# TASK TO CARRY OUT
Would you print each of the entries below precisely as given?

# RECORDS FOR THE EXERCISE

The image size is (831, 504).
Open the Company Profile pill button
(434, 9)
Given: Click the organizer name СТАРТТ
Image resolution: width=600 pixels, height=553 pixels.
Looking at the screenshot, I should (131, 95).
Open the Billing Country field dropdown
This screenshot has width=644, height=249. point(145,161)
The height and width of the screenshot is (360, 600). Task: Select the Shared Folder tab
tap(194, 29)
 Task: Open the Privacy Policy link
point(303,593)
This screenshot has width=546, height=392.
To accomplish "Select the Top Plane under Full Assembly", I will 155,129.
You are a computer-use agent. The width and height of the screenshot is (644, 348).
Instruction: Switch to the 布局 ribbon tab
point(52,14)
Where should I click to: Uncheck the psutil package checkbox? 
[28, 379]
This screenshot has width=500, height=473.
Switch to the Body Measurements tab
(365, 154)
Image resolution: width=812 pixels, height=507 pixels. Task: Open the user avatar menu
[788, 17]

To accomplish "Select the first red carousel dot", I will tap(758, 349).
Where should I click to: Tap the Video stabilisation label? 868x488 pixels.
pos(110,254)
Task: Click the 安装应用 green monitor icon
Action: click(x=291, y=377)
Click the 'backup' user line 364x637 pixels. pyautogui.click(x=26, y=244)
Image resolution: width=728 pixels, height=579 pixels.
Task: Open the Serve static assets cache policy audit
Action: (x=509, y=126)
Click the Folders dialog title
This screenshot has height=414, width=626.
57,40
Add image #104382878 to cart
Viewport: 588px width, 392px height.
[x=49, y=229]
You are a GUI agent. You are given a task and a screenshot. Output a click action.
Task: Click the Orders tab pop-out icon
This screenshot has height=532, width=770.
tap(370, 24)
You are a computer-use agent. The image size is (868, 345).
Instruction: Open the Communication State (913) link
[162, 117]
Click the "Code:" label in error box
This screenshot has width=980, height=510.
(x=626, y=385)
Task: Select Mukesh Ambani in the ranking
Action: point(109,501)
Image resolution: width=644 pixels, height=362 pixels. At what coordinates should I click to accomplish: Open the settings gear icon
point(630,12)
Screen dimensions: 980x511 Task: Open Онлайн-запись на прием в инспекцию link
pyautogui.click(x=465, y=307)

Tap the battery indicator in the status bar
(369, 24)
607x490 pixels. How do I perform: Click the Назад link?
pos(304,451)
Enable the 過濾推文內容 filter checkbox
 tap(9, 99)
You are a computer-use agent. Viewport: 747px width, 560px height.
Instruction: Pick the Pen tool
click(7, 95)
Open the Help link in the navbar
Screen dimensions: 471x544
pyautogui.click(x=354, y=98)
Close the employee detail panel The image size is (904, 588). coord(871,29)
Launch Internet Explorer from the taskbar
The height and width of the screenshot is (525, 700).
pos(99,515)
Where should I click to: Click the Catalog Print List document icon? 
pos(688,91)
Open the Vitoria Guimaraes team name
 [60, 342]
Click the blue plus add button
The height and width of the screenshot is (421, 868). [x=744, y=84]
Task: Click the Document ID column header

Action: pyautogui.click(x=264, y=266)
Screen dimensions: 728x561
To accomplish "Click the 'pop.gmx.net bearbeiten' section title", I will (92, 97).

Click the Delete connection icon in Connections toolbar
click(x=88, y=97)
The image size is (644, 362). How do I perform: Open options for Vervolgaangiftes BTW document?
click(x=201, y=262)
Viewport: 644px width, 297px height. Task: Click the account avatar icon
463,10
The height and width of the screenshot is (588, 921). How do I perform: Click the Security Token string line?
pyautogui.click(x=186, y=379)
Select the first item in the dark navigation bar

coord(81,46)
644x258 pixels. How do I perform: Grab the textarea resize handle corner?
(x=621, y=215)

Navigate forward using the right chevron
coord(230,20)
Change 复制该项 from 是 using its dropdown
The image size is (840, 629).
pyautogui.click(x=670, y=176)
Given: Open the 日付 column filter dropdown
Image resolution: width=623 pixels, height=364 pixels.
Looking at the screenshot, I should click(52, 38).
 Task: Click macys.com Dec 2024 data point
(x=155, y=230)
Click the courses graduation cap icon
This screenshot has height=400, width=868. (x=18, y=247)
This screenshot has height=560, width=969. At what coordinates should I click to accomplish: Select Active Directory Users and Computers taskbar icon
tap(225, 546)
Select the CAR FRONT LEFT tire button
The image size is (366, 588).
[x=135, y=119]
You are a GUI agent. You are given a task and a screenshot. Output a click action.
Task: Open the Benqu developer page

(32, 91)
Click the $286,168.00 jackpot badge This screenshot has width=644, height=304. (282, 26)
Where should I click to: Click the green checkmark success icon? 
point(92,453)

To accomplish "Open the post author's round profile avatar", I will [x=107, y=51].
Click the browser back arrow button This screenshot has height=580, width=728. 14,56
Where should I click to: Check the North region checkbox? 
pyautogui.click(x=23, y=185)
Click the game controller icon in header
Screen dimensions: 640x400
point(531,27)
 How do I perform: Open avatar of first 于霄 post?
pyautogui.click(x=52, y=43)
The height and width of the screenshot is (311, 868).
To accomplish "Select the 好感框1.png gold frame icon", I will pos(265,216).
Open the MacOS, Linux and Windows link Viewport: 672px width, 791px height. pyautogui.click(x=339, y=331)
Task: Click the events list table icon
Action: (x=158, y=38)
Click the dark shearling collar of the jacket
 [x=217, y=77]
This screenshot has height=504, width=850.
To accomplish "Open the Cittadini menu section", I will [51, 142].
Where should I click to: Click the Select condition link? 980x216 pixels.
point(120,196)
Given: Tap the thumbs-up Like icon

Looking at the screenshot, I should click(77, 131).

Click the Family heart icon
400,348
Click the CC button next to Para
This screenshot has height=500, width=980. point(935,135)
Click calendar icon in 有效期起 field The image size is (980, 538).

# RESULT
The image size is (831, 504).
Open the Company Profile pill button
(434, 9)
Given: Click the organizer name СТАРТТ
Image resolution: width=600 pixels, height=553 pixels.
Looking at the screenshot, I should (131, 95).
Open the Billing Country field dropdown
This screenshot has width=644, height=249. point(145,161)
The height and width of the screenshot is (360, 600). Task: Select the Shared Folder tab
tap(194, 29)
 Task: Open the Privacy Policy link
point(303,593)
This screenshot has width=546, height=392.
To accomplish "Select the Top Plane under Full Assembly", I will 155,129.
You are a computer-use agent. The width and height of the screenshot is (644, 348).
Instruction: Switch to the 布局 ribbon tab
point(52,14)
Where should I click to: Uncheck the psutil package checkbox? 
[28, 379]
This screenshot has width=500, height=473.
Switch to the Body Measurements tab
(365, 154)
Image resolution: width=812 pixels, height=507 pixels. Task: Open the user avatar menu
[788, 17]

To accomplish "Select the first red carousel dot", I will tap(758, 349).
Where should I click to: Tap the Video stabilisation label? 868x488 pixels.
pos(110,254)
Task: Click the 安装应用 green monitor icon
Action: click(x=291, y=377)
Click the 'backup' user line 364x637 pixels. pyautogui.click(x=26, y=244)
Image resolution: width=728 pixels, height=579 pixels.
Task: Open the Serve static assets cache policy audit
Action: (x=509, y=126)
Click the Folders dialog title
This screenshot has height=414, width=626.
57,40
Add image #104382878 to cart
Viewport: 588px width, 392px height.
[x=49, y=229]
You are a GUI agent. You are given a task and a screenshot. Output a click action.
Task: Click the Orders tab pop-out icon
This screenshot has height=532, width=770.
tap(370, 24)
You are a computer-use agent. The image size is (868, 345).
Instruction: Open the Communication State (913) link
[162, 117]
Click the "Code:" label in error box
This screenshot has width=980, height=510.
(x=626, y=385)
Task: Select Mukesh Ambani in the ranking
Action: point(109,501)
Image resolution: width=644 pixels, height=362 pixels. At what coordinates should I click to accomplish: Open the settings gear icon
point(630,12)
Screen dimensions: 980x511 Task: Open Онлайн-запись на прием в инспекцию link
pyautogui.click(x=465, y=307)

Tap the battery indicator in the status bar
(369, 24)
607x490 pixels. How do I perform: Click the Назад link?
pos(304,451)
Enable the 過濾推文內容 filter checkbox
 tap(9, 99)
You are a computer-use agent. Viewport: 747px width, 560px height.
Instruction: Pick the Pen tool
click(7, 95)
Open the Help link in the navbar
Screen dimensions: 471x544
pyautogui.click(x=354, y=98)
Close the employee detail panel The image size is (904, 588). coord(871,29)
Launch Internet Explorer from the taskbar
The height and width of the screenshot is (525, 700).
pos(99,515)
Where should I click to: Click the Catalog Print List document icon? 
pos(688,91)
Open the Vitoria Guimaraes team name
 [60, 342]
Click the blue plus add button
The height and width of the screenshot is (421, 868). [x=744, y=84]
Task: Click the Document ID column header

Action: pyautogui.click(x=264, y=266)
Screen dimensions: 728x561
To accomplish "Click the 'pop.gmx.net bearbeiten' section title", I will (92, 97).

Click the Delete connection icon in Connections toolbar
click(x=88, y=97)
The image size is (644, 362). How do I perform: Open options for Vervolgaangiftes BTW document?
click(x=201, y=262)
Viewport: 644px width, 297px height. Task: Click the account avatar icon
463,10
The height and width of the screenshot is (588, 921). How do I perform: Click the Security Token string line?
pyautogui.click(x=186, y=379)
Select the first item in the dark navigation bar

coord(81,46)
644x258 pixels. How do I perform: Grab the textarea resize handle corner?
(x=621, y=215)

Navigate forward using the right chevron
coord(230,20)
Change 复制该项 from 是 using its dropdown
The image size is (840, 629).
pyautogui.click(x=670, y=176)
Given: Open the 日付 column filter dropdown
Image resolution: width=623 pixels, height=364 pixels.
Looking at the screenshot, I should click(52, 38).
 Task: Click macys.com Dec 2024 data point
(x=155, y=230)
Click the courses graduation cap icon
This screenshot has height=400, width=868. (x=18, y=247)
This screenshot has height=560, width=969. At what coordinates should I click to accomplish: Select Active Directory Users and Computers taskbar icon
tap(225, 546)
Select the CAR FRONT LEFT tire button
The image size is (366, 588).
[x=135, y=119]
You are a GUI agent. You are given a task and a screenshot. Output a click action.
Task: Open the Benqu developer page

(32, 91)
Click the $286,168.00 jackpot badge This screenshot has width=644, height=304. (282, 26)
Where should I click to: Click the green checkmark success icon? 
point(92,453)

To accomplish "Open the post author's round profile avatar", I will [x=107, y=51].
Click the browser back arrow button This screenshot has height=580, width=728. 14,56
Where should I click to: Check the North region checkbox? 
pyautogui.click(x=23, y=185)
Click the game controller icon in header
Screen dimensions: 640x400
point(531,27)
 How do I perform: Open avatar of first 于霄 post?
pyautogui.click(x=52, y=43)
The height and width of the screenshot is (311, 868).
To accomplish "Select the 好感框1.png gold frame icon", I will pos(265,216).
Open the MacOS, Linux and Windows link Viewport: 672px width, 791px height. pyautogui.click(x=339, y=331)
Task: Click the events list table icon
Action: (x=158, y=38)
Click the dark shearling collar of the jacket
 [x=217, y=77]
This screenshot has height=504, width=850.
To accomplish "Open the Cittadini menu section", I will [51, 142].
Where should I click to: Click the Select condition link? 980x216 pixels.
point(120,196)
Given: Tap the thumbs-up Like icon

Looking at the screenshot, I should click(77, 131).

Click the Family heart icon
400,348
Click the CC button next to Para
This screenshot has height=500, width=980. point(935,135)
Click calendar icon in 有效期起 field The image size is (980, 538).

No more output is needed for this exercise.